Amazon n’est pas la seule à profiter de ces investissements. Il s’agit de dépenses qui touchent les Canadiens personnellement et qui visent à couvrir tous les aspects, allant d’entreprises technologiques en démarrage et d’innovateurs talentueux étrangers en passant par des établissements universitaires et des services publics. Toutefois, en présélectionnant Toronto, Amazon pourrait bien avoir reconnu que la main-d’œuvre de cette ville est en effet à l’épreuve du temps. Comme James Tamney l’a mentionné dans le magazine Forbes, « Toronto est attrayante pour Amazon en raison de la position plus ouverte du Canada en matière d’immigration. Il ne fait aucun doute que le gouvernement canadien veut, lui aussi, contrôler l’arrivée des étrangers, mais, de manière générale, il est plus facile pour un étranger de vivre et de travailler au Canada qu’aux États-Unis. » [traduction]

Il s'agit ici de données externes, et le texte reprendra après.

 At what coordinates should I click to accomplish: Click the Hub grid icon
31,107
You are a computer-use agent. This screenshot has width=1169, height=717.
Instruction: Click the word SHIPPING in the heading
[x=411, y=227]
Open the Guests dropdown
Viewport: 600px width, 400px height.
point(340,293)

La devise de Toronto, « la diversité est notre force », n’est pas juste un slogan de ville ou une suite de mots creux qui énoncent un idéal. Il s’agit d’un engagement auquel les Torontois et les Canadiens tiennent.

À Toronto, le deuxième siège social d’Amazon serait une autre histoire d’immigration réussie au Canada. Cette année, Amazon doit décider si elle reste aux États-Unis ou si elle demande une autre citoyenneté, canadienne celle-ci, dans un pays où les bons types d’investissements sont réalisés. Et tout ce qu’Amazon doit faire, c’est dire « oui ».